**Data excerpts**:
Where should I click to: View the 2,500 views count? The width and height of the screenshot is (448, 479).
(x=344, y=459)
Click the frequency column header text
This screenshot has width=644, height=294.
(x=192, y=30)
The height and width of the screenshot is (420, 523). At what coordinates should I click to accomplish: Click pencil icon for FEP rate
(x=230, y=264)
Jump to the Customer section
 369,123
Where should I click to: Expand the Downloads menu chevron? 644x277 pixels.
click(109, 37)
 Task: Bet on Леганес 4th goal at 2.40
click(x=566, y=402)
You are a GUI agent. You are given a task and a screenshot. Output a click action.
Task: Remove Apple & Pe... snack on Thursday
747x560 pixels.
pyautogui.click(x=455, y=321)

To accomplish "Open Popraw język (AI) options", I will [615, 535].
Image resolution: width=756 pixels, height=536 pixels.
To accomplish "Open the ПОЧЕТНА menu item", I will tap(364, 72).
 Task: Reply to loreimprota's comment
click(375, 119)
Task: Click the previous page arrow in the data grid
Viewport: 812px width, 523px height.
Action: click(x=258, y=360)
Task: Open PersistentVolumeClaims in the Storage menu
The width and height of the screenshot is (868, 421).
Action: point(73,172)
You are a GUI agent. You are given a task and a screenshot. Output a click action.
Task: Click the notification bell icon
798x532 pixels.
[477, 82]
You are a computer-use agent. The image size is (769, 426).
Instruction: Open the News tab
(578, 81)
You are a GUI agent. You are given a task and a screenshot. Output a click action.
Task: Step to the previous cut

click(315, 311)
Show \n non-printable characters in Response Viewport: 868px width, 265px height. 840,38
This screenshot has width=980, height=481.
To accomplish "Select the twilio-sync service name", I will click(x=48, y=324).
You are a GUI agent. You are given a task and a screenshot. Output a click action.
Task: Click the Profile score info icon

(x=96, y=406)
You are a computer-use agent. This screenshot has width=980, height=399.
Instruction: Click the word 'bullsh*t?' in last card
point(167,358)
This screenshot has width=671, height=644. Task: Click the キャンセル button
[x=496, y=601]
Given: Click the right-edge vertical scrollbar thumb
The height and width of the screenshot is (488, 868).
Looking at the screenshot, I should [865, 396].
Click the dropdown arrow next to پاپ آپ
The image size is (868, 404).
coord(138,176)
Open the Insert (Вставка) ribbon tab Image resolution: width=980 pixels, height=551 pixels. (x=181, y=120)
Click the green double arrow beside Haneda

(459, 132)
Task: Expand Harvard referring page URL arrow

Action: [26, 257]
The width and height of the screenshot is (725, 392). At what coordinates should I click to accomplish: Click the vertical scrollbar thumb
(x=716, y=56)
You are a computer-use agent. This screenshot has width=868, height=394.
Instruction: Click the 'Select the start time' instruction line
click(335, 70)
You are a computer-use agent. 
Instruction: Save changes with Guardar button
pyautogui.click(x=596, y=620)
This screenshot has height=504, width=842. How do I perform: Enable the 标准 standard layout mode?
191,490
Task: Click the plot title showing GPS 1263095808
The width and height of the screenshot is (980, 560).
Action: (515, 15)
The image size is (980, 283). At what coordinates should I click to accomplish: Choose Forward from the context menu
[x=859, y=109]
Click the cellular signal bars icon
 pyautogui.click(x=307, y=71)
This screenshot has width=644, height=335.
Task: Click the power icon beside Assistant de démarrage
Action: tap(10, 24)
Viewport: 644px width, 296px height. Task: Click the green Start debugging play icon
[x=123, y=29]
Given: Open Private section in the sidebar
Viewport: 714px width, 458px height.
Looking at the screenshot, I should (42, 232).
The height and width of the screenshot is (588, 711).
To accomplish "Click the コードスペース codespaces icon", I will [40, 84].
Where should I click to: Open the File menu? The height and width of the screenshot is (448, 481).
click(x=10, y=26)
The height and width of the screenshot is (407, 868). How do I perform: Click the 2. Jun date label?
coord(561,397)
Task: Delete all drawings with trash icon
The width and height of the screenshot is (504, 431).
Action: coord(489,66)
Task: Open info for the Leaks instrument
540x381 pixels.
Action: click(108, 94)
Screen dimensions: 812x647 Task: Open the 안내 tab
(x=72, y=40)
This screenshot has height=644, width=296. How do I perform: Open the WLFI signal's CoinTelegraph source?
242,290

**Task objective**:
Transcription of the listing must be exact and complete.

**Written solution**:
Where should I click to: View the 2,500 views count? The width and height of the screenshot is (448, 479).
(x=344, y=459)
Click the frequency column header text
This screenshot has width=644, height=294.
(x=192, y=30)
The height and width of the screenshot is (420, 523). At what coordinates should I click to accomplish: Click pencil icon for FEP rate
(x=230, y=264)
Jump to the Customer section
 369,123
Where should I click to: Expand the Downloads menu chevron? 644x277 pixels.
click(109, 37)
 Task: Bet on Леганес 4th goal at 2.40
click(x=566, y=402)
You are a GUI agent. You are given a task and a screenshot. Output a click action.
Task: Remove Apple & Pe... snack on Thursday
747x560 pixels.
pyautogui.click(x=455, y=321)

To accomplish "Open Popraw język (AI) options", I will [615, 535].
Image resolution: width=756 pixels, height=536 pixels.
To accomplish "Open the ПОЧЕТНА menu item", I will tap(364, 72).
 Task: Reply to loreimprota's comment
click(375, 119)
Task: Click the previous page arrow in the data grid
Viewport: 812px width, 523px height.
Action: click(x=258, y=360)
Task: Open PersistentVolumeClaims in the Storage menu
The width and height of the screenshot is (868, 421).
Action: point(73,172)
You are a GUI agent. You are given a task and a screenshot. Output a click action.
Task: Click the notification bell icon
798x532 pixels.
[477, 82]
You are a computer-use agent. The image size is (769, 426).
Instruction: Open the News tab
(578, 81)
You are a GUI agent. You are given a task and a screenshot. Output a click action.
Task: Step to the previous cut

click(315, 311)
Show \n non-printable characters in Response Viewport: 868px width, 265px height. 840,38
This screenshot has width=980, height=481.
To accomplish "Select the twilio-sync service name", I will click(x=48, y=324).
You are a GUI agent. You are given a task and a screenshot. Output a click action.
Task: Click the Profile score info icon

(x=96, y=406)
You are a computer-use agent. This screenshot has width=980, height=399.
Instruction: Click the word 'bullsh*t?' in last card
point(167,358)
This screenshot has width=671, height=644. Task: Click the キャンセル button
[x=496, y=601]
Given: Click the right-edge vertical scrollbar thumb
The height and width of the screenshot is (488, 868).
Looking at the screenshot, I should [865, 396].
Click the dropdown arrow next to پاپ آپ
The image size is (868, 404).
coord(138,176)
Open the Insert (Вставка) ribbon tab Image resolution: width=980 pixels, height=551 pixels. (x=181, y=120)
Click the green double arrow beside Haneda

(459, 132)
Task: Expand Harvard referring page URL arrow

Action: [26, 257]
The width and height of the screenshot is (725, 392). At what coordinates should I click to accomplish: Click the vertical scrollbar thumb
(x=716, y=56)
You are a computer-use agent. This screenshot has width=868, height=394.
Instruction: Click the 'Select the start time' instruction line
click(335, 70)
You are a computer-use agent. 
Instruction: Save changes with Guardar button
pyautogui.click(x=596, y=620)
This screenshot has height=504, width=842. How do I perform: Enable the 标准 standard layout mode?
191,490
Task: Click the plot title showing GPS 1263095808
The width and height of the screenshot is (980, 560).
Action: (515, 15)
The image size is (980, 283). At what coordinates should I click to accomplish: Choose Forward from the context menu
[x=859, y=109]
Click the cellular signal bars icon
 pyautogui.click(x=307, y=71)
This screenshot has width=644, height=335.
Task: Click the power icon beside Assistant de démarrage
Action: tap(10, 24)
Viewport: 644px width, 296px height. Task: Click the green Start debugging play icon
[x=123, y=29]
Given: Open Private section in the sidebar
Viewport: 714px width, 458px height.
Looking at the screenshot, I should (42, 232).
The height and width of the screenshot is (588, 711).
To accomplish "Click the コードスペース codespaces icon", I will [40, 84].
Where should I click to: Open the File menu? The height and width of the screenshot is (448, 481).
click(x=10, y=26)
The height and width of the screenshot is (407, 868). How do I perform: Click the 2. Jun date label?
coord(561,397)
Task: Delete all drawings with trash icon
The width and height of the screenshot is (504, 431).
Action: coord(489,66)
Task: Open info for the Leaks instrument
540x381 pixels.
Action: click(108, 94)
Screen dimensions: 812x647 Task: Open the 안내 tab
(x=72, y=40)
This screenshot has height=644, width=296. How do I perform: Open the WLFI signal's CoinTelegraph source?
242,290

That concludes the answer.